All of the records listed below should be retyped exactly.

-------------------------

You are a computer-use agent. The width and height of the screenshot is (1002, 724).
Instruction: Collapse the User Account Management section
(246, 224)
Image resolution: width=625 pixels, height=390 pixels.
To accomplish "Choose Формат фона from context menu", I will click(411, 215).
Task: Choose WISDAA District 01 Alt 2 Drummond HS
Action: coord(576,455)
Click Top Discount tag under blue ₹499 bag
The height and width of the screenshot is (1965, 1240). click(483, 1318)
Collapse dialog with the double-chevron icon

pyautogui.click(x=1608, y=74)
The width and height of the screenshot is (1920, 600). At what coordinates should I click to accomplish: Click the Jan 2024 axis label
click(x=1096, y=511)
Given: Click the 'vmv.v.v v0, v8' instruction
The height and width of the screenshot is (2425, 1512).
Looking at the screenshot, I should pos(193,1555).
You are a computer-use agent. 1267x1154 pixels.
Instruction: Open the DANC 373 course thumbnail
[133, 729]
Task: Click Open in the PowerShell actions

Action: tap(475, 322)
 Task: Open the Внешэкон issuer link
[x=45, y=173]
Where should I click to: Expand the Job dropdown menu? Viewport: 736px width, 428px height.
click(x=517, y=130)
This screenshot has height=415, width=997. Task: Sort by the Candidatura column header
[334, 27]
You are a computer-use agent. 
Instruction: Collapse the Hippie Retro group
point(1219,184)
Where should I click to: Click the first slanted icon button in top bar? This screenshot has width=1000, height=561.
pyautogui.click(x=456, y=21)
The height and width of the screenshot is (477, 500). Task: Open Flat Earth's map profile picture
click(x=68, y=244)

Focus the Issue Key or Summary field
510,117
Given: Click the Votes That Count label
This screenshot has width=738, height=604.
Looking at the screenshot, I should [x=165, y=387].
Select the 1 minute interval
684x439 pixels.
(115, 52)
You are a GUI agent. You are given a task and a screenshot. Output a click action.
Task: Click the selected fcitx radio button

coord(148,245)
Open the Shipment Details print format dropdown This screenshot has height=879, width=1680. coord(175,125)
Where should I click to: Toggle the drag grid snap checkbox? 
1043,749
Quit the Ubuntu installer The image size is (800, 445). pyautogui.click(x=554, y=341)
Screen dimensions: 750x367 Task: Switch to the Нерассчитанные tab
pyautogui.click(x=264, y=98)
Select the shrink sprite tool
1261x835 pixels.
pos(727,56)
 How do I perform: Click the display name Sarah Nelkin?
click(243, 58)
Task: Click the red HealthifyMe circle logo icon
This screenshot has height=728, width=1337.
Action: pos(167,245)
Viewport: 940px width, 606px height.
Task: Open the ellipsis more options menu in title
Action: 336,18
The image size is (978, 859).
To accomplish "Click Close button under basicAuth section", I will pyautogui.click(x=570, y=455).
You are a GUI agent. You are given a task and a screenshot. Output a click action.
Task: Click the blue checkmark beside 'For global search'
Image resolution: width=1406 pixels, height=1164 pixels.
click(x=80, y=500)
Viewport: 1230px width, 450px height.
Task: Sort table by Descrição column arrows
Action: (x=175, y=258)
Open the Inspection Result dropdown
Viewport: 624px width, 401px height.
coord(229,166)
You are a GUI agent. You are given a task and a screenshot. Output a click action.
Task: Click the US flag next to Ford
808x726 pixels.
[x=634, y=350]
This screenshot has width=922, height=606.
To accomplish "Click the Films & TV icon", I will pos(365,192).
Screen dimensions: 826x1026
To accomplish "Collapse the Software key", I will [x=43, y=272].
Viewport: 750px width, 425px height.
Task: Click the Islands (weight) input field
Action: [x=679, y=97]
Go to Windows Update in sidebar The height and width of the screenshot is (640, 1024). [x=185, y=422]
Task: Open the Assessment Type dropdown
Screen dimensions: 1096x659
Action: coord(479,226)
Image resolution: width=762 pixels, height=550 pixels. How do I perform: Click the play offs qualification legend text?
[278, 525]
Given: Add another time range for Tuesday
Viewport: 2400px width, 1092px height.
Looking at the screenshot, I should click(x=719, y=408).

-------------------------

Exercise solution:
You are a computer-use agent. The width and height of the screenshot is (1002, 724).
Instruction: Collapse the User Account Management section
(246, 224)
Image resolution: width=625 pixels, height=390 pixels.
To accomplish "Choose Формат фона from context menu", I will click(411, 215).
Task: Choose WISDAA District 01 Alt 2 Drummond HS
Action: coord(576,455)
Click Top Discount tag under blue ₹499 bag
The height and width of the screenshot is (1965, 1240). click(483, 1318)
Collapse dialog with the double-chevron icon

pyautogui.click(x=1608, y=74)
The width and height of the screenshot is (1920, 600). At what coordinates should I click to accomplish: Click the Jan 2024 axis label
click(x=1096, y=511)
Given: Click the 'vmv.v.v v0, v8' instruction
The height and width of the screenshot is (2425, 1512).
Looking at the screenshot, I should pos(193,1555).
You are a computer-use agent. 1267x1154 pixels.
Instruction: Open the DANC 373 course thumbnail
[133, 729]
Task: Click Open in the PowerShell actions

Action: tap(475, 322)
 Task: Open the Внешэкон issuer link
[x=45, y=173]
Where should I click to: Expand the Job dropdown menu? Viewport: 736px width, 428px height.
click(x=517, y=130)
This screenshot has height=415, width=997. Task: Sort by the Candidatura column header
[334, 27]
You are a computer-use agent. 
Instruction: Collapse the Hippie Retro group
point(1219,184)
Where should I click to: Click the first slanted icon button in top bar? This screenshot has width=1000, height=561.
pyautogui.click(x=456, y=21)
The height and width of the screenshot is (477, 500). Task: Open Flat Earth's map profile picture
click(x=68, y=244)

Focus the Issue Key or Summary field
510,117
Given: Click the Votes That Count label
This screenshot has width=738, height=604.
Looking at the screenshot, I should [x=165, y=387].
Select the 1 minute interval
684x439 pixels.
(115, 52)
You are a GUI agent. You are given a task and a screenshot. Output a click action.
Task: Click the selected fcitx radio button

coord(148,245)
Open the Shipment Details print format dropdown This screenshot has height=879, width=1680. coord(175,125)
Where should I click to: Toggle the drag grid snap checkbox? 
1043,749
Quit the Ubuntu installer The image size is (800, 445). pyautogui.click(x=554, y=341)
Screen dimensions: 750x367 Task: Switch to the Нерассчитанные tab
pyautogui.click(x=264, y=98)
Select the shrink sprite tool
1261x835 pixels.
pos(727,56)
 How do I perform: Click the display name Sarah Nelkin?
click(243, 58)
Task: Click the red HealthifyMe circle logo icon
This screenshot has height=728, width=1337.
Action: pos(167,245)
Viewport: 940px width, 606px height.
Task: Open the ellipsis more options menu in title
Action: 336,18
The image size is (978, 859).
To accomplish "Click Close button under basicAuth section", I will pyautogui.click(x=570, y=455).
You are a GUI agent. You are given a task and a screenshot. Output a click action.
Task: Click the blue checkmark beside 'For global search'
Image resolution: width=1406 pixels, height=1164 pixels.
click(x=80, y=500)
Viewport: 1230px width, 450px height.
Task: Sort table by Descrição column arrows
Action: (x=175, y=258)
Open the Inspection Result dropdown
Viewport: 624px width, 401px height.
coord(229,166)
You are a GUI agent. You are given a task and a screenshot. Output a click action.
Task: Click the US flag next to Ford
808x726 pixels.
[x=634, y=350]
This screenshot has width=922, height=606.
To accomplish "Click the Films & TV icon", I will pos(365,192).
Screen dimensions: 826x1026
To accomplish "Collapse the Software key", I will [x=43, y=272].
Viewport: 750px width, 425px height.
Task: Click the Islands (weight) input field
Action: [x=679, y=97]
Go to Windows Update in sidebar The height and width of the screenshot is (640, 1024). [x=185, y=422]
Task: Open the Assessment Type dropdown
Screen dimensions: 1096x659
Action: coord(479,226)
Image resolution: width=762 pixels, height=550 pixels. How do I perform: Click the play offs qualification legend text?
[278, 525]
Given: Add another time range for Tuesday
Viewport: 2400px width, 1092px height.
Looking at the screenshot, I should click(x=719, y=408).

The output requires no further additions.